A new exhibition at Prague’s Academy of Sciences marks the 100th anniversary of the birth of Otto Wichterle, the great Czech chemist who invented modern soft contact lenses in the mid 1950s. While a close collaborator later moved to the West, Wichterle stayed in Czechoslovakia, despite being persecuted by the Communists. He never made a cent from his invention, as the Czechoslovak Academy of Sciences had sold his patent to a U.S. firm. However, he didn’t mind not profiting personally, says Professor František Rypáček, who knew him.
“I don’t think he was bitter over not having money for himself. Actually the patents were sold to the United States, to the National Patent Development Company, in the late ‘50s or the beginning of the ‘60s – and that was quite correct.
“What was wrong was that in the ’70s, when there were some court trials about the patent rights in the United States and the infringement of patents which had been sold on license, the Academy officials in Czechoslovakia didn’t want to have trouble dealing with foreign agencies or to let Otto Wichterle go to Western countries, because he was persona non grata for the Communist regime, and they therefore sold all the rights to an American company for very small money.
“In that way, the Academy and the Czechoslovak state lost a lot of money that was made afterwards.”
I understand that the co-author of the original paper on the discovery of the polymer used in the manufacture of contact lenses, Drahoslav Lím, emigrated to the United States in the 1970s. Do you know if Otto Wichterle would also have liked to have gone? Did he consider leaving the country? Was that possible?

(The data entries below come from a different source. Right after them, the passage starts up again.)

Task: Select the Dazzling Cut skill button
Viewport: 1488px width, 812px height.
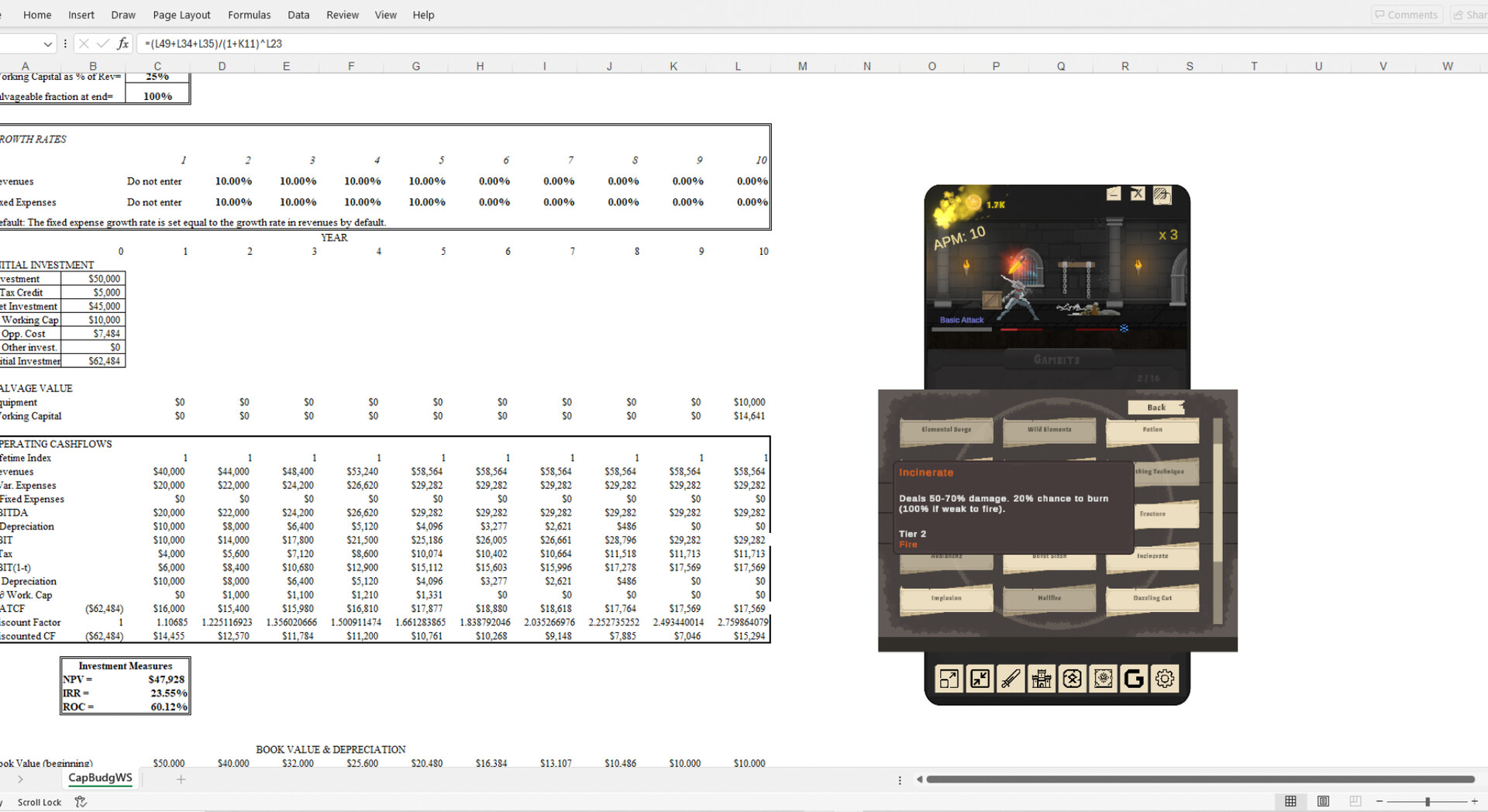Action: click(1152, 598)
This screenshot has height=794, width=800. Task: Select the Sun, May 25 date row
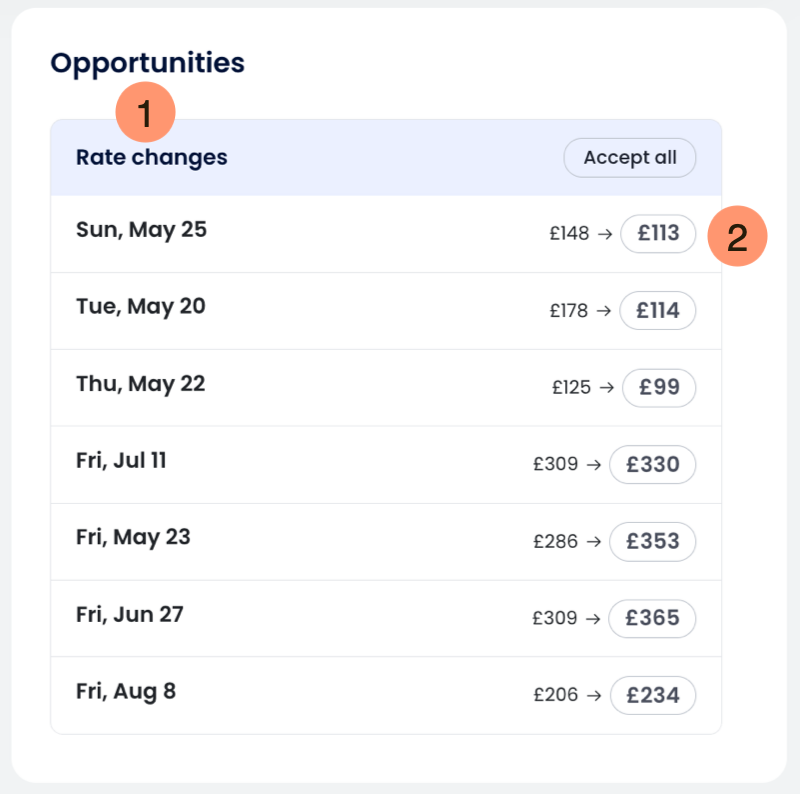tap(141, 230)
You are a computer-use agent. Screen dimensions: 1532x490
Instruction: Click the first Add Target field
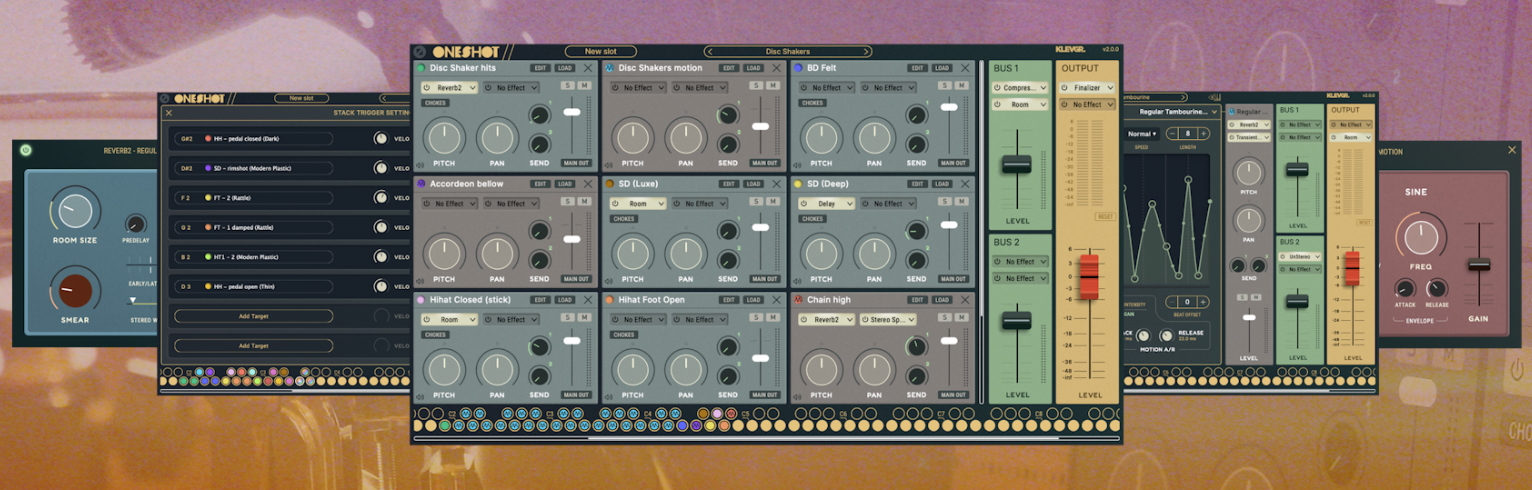pos(253,316)
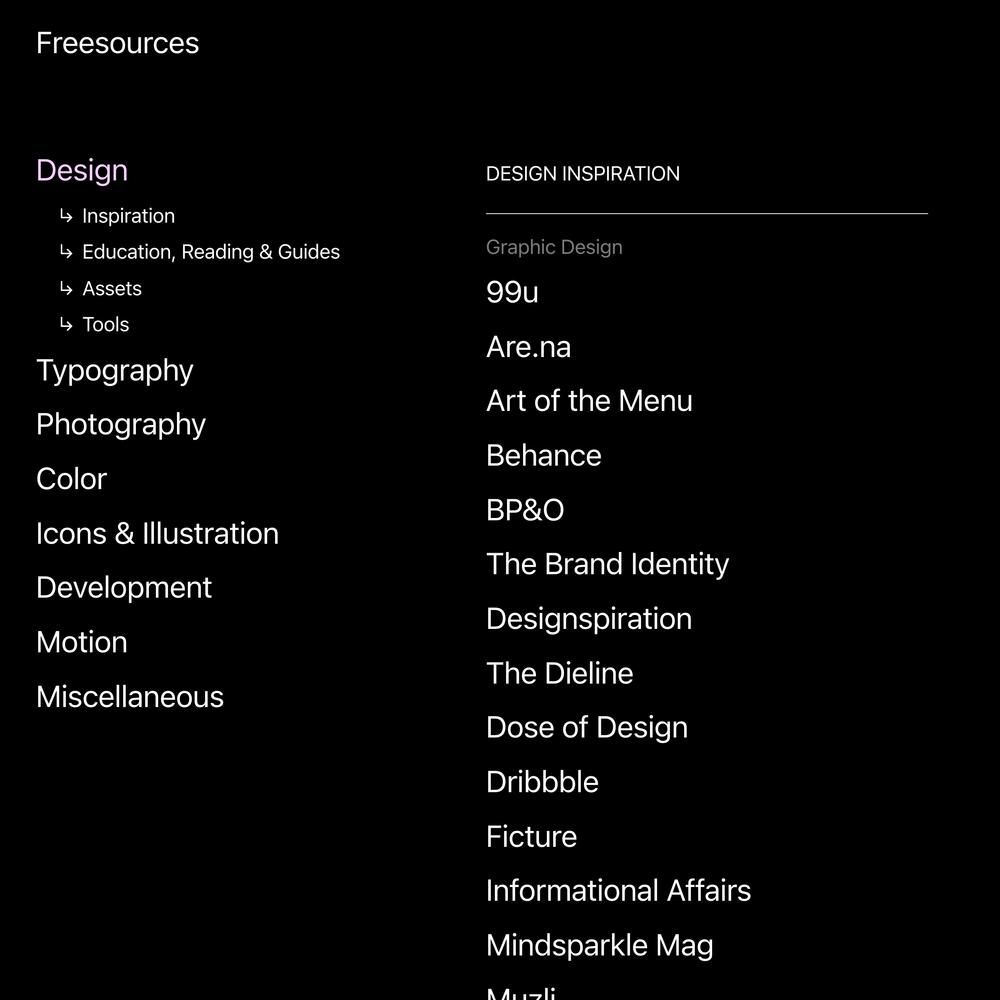The width and height of the screenshot is (1000, 1000).
Task: Open the Development category
Action: (x=124, y=589)
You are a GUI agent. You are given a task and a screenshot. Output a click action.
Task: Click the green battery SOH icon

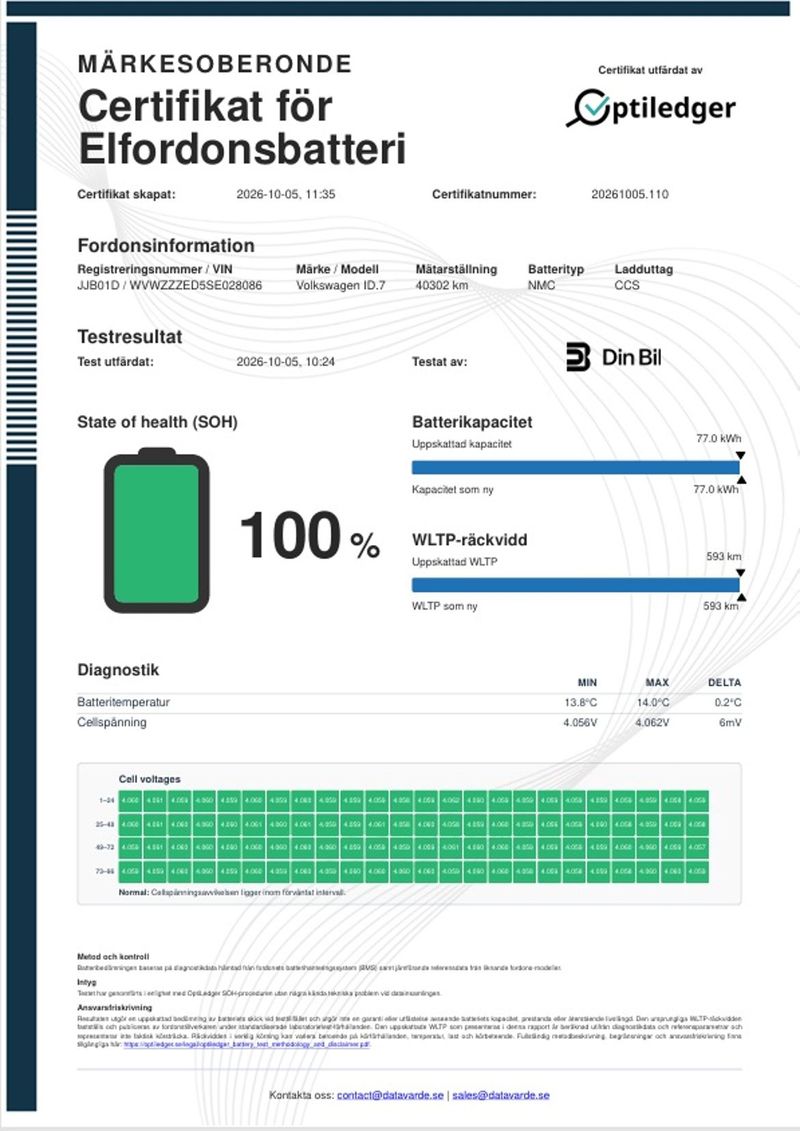157,530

“He stated many times that he would never leave the country, although he had many invitations, especially in the year 1968 when the Soviet tanks invaded Prague.
“And because he was one of the signatories of the Two Thousand Words manifesto, which was considered one of the contra revolutionary manifestos, he was more in less in danger of being put in prison.
“But he returned from the United States and he stated many times that he belonged here and would not emigrate.”
It must have been a great personal satisfaction to him then when after the revolution he became the head of the Czechoslovak Academy of Sciences?
“Yes. I think that it was small satisfaction compared to what he actually achieved for the Czechoslovak Academy of Sciences. Although he never really wanted to have any exceptional position in the Academy, he very much helped in this transition period after 1990.
“Through his personality and his prestige he helped ensure that the Academy turned in the right way and made reforms.”
The exhibition Otto Wichterle in Archive Documents is on in the foyer of the Academy of Science’s main building at Národní 3 in central Prague. It runs until the end of the month.